Luchtvoorschriften voor zwavelterugwinningsinstallaties bij raffinaderijen
Deze webpagina geeft informatie over de voorschriften voor de activiteit 'Installatie, als onderdeel van olieraffinaderijen, voor de productie van zwavel'. De voorschriften uit het Activiteitenbesluit gelden ook als sprake is van een IPPC-installatie.
Deze activiteit stelt alleen voorschriften aan het ontzwavelingsrendement. De rest van de BBT-conclusies blijft onverkort van toepassing. Voor emissies naar de lucht waarvoor geen BBT-conclusies bestaan geldt afdeling 2.3 Lucht en geur als vangnet.
Zwavelterugwinningsinstallaties
De BBT-conclusies voor het raffineren van aardolie en gas duidt de installaties uit deze activiteit aan als zwavelterugwinningseenheden. In het Engels is dit sulphur recovery units of SRU. De in deze activiteit bedoelde installatie voor de productie van zwavel volgens het Clausproces of modificaties daarvan is een SRU als bedoeld in die BBT-conclusies. Deze installaties zetten waterstofsulfide (H2S) om in zwaveldamp en water. De zwaveldamp condenseert vervolgens tot zeer zuivere, vloeibare zwavel.
Ontzwavelingsrendement
Voor zwavelterugwinningsinstallaties geldt een omzettingsgraad van minimaal 99,8% als maandgemiddelde. De installatie moet in bedrijf zijn volgens het ontwerp. Ook het in bedrijf zijn maakt namelijk onderdeel uit van de BBT-benadering.
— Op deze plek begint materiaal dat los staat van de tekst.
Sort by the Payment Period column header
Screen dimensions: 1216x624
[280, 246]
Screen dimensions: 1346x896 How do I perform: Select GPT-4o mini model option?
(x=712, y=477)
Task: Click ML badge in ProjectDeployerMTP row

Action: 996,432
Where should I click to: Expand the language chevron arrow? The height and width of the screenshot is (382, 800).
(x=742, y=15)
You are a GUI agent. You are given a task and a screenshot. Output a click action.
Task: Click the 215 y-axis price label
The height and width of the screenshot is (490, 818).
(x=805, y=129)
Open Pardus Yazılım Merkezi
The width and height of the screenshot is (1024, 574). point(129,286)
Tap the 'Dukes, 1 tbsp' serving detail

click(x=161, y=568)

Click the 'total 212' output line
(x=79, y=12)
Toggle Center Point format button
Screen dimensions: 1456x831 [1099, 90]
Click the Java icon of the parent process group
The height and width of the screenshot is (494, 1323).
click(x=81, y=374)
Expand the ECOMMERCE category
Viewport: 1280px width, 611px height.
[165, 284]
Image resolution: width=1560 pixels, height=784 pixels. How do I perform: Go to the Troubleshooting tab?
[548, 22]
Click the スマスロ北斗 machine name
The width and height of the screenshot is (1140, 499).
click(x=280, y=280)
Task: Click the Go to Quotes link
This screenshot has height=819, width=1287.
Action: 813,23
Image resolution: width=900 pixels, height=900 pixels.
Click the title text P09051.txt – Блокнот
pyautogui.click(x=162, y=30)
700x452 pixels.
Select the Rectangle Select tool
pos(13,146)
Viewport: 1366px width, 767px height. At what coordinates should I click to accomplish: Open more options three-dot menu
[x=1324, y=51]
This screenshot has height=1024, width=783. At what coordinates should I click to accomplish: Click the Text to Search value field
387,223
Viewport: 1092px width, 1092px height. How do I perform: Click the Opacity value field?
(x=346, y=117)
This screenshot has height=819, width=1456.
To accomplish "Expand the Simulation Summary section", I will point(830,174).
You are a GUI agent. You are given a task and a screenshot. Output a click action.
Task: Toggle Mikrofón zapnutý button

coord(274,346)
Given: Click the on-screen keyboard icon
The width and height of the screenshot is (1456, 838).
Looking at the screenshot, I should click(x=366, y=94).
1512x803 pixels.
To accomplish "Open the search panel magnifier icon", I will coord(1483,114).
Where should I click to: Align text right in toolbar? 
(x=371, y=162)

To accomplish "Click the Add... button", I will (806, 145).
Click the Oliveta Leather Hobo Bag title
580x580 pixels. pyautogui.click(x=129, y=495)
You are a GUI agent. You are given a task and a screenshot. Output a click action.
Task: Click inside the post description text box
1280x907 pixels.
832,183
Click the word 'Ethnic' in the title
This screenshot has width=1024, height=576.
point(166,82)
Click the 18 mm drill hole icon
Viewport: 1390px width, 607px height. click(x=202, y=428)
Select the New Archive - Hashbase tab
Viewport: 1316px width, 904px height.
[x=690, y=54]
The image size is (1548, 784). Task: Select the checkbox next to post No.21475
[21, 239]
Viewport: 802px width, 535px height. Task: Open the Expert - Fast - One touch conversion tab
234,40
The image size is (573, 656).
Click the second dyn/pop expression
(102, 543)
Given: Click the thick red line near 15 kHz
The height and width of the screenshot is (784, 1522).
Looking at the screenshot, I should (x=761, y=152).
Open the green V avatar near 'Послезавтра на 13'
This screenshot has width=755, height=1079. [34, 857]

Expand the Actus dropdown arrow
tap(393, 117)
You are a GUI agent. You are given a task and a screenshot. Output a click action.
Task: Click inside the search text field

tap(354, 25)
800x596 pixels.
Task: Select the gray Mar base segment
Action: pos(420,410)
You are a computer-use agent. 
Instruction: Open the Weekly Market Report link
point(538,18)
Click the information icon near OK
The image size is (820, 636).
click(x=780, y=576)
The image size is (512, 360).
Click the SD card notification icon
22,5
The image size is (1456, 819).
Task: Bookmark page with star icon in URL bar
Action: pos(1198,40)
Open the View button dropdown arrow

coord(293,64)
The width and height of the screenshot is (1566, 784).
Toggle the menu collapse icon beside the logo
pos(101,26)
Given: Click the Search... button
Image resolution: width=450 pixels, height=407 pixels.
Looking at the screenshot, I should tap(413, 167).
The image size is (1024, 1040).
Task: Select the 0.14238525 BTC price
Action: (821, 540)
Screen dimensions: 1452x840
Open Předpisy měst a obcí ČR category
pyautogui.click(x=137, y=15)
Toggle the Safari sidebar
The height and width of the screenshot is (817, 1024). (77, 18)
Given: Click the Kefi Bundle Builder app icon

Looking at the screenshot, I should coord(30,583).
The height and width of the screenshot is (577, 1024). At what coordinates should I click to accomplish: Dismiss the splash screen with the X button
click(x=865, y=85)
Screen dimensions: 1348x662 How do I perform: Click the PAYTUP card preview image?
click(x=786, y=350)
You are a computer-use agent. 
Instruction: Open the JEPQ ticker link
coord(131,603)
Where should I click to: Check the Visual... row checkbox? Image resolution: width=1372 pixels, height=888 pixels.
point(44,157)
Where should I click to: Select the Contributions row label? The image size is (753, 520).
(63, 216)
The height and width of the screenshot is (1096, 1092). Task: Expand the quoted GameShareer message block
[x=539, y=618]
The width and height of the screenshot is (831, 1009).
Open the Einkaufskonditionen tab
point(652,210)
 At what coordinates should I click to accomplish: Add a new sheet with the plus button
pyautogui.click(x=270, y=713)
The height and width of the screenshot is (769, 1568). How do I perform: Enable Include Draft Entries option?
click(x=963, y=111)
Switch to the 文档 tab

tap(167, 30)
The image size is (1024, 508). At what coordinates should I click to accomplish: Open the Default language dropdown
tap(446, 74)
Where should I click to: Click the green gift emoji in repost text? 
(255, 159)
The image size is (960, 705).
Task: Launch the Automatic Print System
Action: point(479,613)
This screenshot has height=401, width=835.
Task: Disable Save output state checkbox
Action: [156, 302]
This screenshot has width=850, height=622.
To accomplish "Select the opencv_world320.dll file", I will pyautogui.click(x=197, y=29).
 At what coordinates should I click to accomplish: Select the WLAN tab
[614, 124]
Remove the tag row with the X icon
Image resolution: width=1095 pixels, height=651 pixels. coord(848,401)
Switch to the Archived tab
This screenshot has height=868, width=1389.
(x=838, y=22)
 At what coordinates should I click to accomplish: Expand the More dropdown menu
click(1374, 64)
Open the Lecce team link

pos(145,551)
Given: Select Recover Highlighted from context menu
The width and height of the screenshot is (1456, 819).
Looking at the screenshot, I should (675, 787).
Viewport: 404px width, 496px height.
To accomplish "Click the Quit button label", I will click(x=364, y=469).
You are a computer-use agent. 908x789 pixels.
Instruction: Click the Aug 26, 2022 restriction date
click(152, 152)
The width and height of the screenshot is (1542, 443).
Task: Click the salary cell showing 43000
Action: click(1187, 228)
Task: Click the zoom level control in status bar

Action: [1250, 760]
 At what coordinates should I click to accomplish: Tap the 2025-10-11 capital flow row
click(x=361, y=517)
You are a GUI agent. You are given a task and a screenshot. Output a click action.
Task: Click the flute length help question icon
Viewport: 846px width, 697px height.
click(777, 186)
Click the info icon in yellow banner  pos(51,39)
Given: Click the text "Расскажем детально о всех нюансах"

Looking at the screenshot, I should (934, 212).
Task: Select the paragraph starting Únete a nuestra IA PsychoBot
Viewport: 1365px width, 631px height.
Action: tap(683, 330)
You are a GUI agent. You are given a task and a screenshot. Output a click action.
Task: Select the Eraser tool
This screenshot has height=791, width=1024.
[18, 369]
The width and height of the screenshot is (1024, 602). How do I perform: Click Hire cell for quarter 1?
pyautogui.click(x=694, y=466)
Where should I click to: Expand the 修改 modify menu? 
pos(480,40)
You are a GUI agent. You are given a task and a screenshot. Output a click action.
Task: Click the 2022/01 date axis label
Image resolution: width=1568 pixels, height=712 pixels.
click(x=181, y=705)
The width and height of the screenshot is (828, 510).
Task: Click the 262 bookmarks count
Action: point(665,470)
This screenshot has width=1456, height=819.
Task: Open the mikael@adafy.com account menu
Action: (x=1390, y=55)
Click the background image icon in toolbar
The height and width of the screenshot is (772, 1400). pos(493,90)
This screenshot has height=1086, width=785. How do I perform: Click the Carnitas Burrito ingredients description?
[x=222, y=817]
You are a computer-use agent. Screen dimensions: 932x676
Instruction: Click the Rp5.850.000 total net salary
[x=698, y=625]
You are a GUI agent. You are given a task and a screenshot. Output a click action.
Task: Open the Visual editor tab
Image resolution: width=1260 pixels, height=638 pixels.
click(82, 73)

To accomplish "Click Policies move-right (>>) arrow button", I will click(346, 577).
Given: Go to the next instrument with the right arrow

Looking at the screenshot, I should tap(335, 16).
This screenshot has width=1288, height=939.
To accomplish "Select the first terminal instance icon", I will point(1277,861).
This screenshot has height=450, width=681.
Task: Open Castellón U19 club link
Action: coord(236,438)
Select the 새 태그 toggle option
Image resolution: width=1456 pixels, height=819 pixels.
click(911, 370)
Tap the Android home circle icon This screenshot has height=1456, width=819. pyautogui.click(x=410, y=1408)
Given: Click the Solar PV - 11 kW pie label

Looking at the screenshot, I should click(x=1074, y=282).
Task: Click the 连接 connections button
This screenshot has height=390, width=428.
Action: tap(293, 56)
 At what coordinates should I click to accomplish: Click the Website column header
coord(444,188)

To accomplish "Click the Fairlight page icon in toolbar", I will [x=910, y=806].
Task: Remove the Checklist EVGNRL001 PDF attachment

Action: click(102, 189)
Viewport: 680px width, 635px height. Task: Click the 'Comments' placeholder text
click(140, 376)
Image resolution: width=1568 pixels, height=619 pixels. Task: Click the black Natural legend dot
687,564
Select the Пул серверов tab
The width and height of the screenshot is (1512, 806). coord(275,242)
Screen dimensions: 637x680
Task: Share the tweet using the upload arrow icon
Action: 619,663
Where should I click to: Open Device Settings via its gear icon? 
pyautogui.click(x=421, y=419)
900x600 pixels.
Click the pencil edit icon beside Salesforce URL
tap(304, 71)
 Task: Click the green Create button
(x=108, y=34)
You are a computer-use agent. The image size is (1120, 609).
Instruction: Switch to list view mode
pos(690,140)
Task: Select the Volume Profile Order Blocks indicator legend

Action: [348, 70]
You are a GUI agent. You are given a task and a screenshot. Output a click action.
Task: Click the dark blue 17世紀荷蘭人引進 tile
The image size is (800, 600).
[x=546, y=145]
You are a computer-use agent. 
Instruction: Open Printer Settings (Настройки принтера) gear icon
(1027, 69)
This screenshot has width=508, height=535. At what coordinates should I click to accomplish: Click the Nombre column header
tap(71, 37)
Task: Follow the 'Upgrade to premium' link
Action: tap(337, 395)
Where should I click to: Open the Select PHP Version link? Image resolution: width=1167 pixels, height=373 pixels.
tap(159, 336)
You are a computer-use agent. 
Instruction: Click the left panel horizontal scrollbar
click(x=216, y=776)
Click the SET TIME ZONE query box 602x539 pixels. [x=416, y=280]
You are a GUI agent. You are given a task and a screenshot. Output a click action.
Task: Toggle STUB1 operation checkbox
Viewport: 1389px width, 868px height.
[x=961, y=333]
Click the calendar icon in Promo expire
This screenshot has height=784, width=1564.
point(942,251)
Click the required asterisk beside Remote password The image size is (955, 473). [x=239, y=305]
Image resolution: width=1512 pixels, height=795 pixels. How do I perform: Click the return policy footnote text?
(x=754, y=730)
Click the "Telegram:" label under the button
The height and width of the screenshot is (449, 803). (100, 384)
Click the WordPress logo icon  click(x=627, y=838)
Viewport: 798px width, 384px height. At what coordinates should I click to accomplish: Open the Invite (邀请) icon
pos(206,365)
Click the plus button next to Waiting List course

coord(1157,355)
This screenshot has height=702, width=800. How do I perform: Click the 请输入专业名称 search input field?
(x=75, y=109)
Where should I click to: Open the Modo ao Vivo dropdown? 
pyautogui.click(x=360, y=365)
Dit staat in artikel 5.41 van het Activiteitenbesluit.
Relatie met de BBT-conclusies Raffinaderijen
In de BBT-conclusies wordt voor nieuwe installaties een omzettingsgraad van 99,5% - 99,9% voorgeschreven en voor bestaande installaties een omzettingsgraad van ten minste 98,5% (als maandgemiddelde).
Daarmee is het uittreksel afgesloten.